• Source:
On appeal, the decision was affirmed in toto by the respondent Commission, prompting the petitioner to seek relief in this Court.[2]
The threshold issue in this case is whether or not Salas can be considered an employee of the petitioner company.
We have held in a long line of decisions that the elements of an employer-employee relationship are: (1) selection and engagement of the employee; (2) payment of wages; (3) power of dismissal; and (4) employer's own power to control employee's conduct.[3]
The existence of such a relationship is essentially a factual question. The findings of the NLRC on this matter are accorded great respect and even finality when the same are supported by substantial evidence.[4]
The terms and conditions set out in the letter-contract entered into by the parties on January 23, 1987, clearly show that Salas was an employee of the petitioner. His selection as the company counsel was done by the board of directors in one of its regular meetings. The petitioner paid him a monthly compensation/retainer's fee for his services. Though his appointment was for a fixed term of three years, the petitioner reserved its power of dismissal for cause or as it might deem necessary for its interest and protection. No less importantly, AMWSLAI also exercised its power of control over Salas by defining his duties and functions as its legal counsel, to wit:
1. To act on all legal matters pertinent to his Office.
2. To seek remedies to effect collection of overdue accounts of members without prejudice to initiating court action to protect the interest of the association.
3. To defend by all means all suit against the interest of the Association.[5]
In the earlier case of Hydro Resources Contractors Corp. v. Pagalilauan,[6] this Court observed that:
A lawyer, like any other professional, may very well be an employee of a private corporation or even of the government. It is not unusual for a big corporation to hire a staff of lawyers as its in-house counsel, pay them regular salaries, rank them in its table of organization, and otherwise treat them like its other officers and employees. At the same time, it may also contract with a law firm to act as outside counsel on a retainer basis. The two classes of lawyers often work closely together but one group is made up of employees while the other is not. A similar arrangement may exist as to doctors, nurses, dentists, public relations practitioners and other professionals.

• Direction 1:
Rewrite the passage of the court decision that begins at the words "2. To seek remedies" and stops after "protect the interest of the association.", putting "unpaid accounts" in place of "overdue accounts".
The court decision and the records come from separate, unrelated sources.

• Data to process:
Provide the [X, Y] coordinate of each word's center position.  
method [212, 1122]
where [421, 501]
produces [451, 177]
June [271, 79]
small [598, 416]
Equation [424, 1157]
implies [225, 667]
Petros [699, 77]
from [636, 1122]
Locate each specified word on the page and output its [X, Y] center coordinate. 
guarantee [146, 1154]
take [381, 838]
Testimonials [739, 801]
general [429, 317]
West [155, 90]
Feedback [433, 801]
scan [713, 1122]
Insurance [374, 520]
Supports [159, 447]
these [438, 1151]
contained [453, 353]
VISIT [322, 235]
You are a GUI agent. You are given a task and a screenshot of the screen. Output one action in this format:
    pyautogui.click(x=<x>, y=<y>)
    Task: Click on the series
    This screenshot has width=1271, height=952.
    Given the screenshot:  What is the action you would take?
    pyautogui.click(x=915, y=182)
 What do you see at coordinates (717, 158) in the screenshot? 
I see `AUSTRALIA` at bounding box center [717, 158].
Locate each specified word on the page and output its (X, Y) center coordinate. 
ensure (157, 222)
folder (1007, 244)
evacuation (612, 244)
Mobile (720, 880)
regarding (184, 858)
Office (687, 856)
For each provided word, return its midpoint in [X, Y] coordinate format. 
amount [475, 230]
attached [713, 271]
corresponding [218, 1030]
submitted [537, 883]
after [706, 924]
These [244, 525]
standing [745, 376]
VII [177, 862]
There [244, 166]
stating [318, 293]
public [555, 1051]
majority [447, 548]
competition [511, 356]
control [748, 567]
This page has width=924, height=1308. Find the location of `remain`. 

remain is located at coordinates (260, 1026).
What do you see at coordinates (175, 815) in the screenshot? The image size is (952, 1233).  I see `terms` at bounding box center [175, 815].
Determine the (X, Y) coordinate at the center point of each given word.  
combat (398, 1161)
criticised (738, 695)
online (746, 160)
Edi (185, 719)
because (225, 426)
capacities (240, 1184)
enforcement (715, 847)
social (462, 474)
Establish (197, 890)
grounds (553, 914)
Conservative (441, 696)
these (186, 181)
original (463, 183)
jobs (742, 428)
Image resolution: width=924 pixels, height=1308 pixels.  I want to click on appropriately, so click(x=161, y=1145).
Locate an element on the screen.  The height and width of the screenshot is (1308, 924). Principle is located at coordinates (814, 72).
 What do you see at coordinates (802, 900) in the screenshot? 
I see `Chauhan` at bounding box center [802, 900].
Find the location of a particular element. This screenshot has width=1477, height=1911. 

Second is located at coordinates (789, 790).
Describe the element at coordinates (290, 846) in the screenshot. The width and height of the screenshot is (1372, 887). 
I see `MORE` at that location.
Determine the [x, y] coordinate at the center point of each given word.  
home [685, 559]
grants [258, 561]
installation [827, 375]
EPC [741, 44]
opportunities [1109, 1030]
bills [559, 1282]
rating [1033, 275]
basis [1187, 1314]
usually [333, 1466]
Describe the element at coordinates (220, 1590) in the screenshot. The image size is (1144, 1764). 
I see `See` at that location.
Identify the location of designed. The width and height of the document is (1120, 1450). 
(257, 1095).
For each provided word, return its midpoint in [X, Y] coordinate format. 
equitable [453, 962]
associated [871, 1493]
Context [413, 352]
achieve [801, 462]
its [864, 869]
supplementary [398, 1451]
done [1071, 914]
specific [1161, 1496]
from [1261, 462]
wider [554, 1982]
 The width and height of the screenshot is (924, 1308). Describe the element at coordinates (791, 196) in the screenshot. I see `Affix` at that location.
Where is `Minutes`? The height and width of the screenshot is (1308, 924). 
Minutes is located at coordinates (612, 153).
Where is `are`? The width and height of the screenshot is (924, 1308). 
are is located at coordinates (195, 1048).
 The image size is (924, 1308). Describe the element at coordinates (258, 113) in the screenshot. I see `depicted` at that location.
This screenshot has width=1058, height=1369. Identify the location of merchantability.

• Direction 2:
Copy the records exactly, beginning at the first line of the records and stopping after the line that contains "remain is located at coordinates (260, 1026).".

• Task result 1:
2. To seek remedies to effect collection of unpaid accounts of members without prejudice to initiating court action to protect the interest of the association.

• Task result 2:
Provide the [X, Y] coordinate of each word's center position.  
method [212, 1122]
where [421, 501]
produces [451, 177]
June [271, 79]
small [598, 416]
Equation [424, 1157]
implies [225, 667]
Petros [699, 77]
from [636, 1122]
Locate each specified word on the page and output its [X, Y] center coordinate. 
guarantee [146, 1154]
take [381, 838]
Testimonials [739, 801]
general [429, 317]
West [155, 90]
Feedback [433, 801]
scan [713, 1122]
Insurance [374, 520]
Supports [159, 447]
these [438, 1151]
contained [453, 353]
VISIT [322, 235]
You are a GUI agent. You are given a task and a screenshot of the screen. Output one action in this format:
    pyautogui.click(x=<x>, y=<y>)
    Task: Click on the series
    This screenshot has width=1271, height=952.
    Given the screenshot:  What is the action you would take?
    pyautogui.click(x=915, y=182)
 What do you see at coordinates (717, 158) in the screenshot? 
I see `AUSTRALIA` at bounding box center [717, 158].
Locate each specified word on the page and output its (X, Y) center coordinate. 
ensure (157, 222)
folder (1007, 244)
evacuation (612, 244)
Mobile (720, 880)
regarding (184, 858)
Office (687, 856)
For each provided word, return its midpoint in [X, Y] coordinate format. 
amount [475, 230]
attached [713, 271]
corresponding [218, 1030]
submitted [537, 883]
after [706, 924]
These [244, 525]
standing [745, 376]
VII [177, 862]
There [244, 166]
stating [318, 293]
public [555, 1051]
majority [447, 548]
competition [511, 356]
control [748, 567]
This page has width=924, height=1308. Find the location of `remain`. 

remain is located at coordinates (260, 1026).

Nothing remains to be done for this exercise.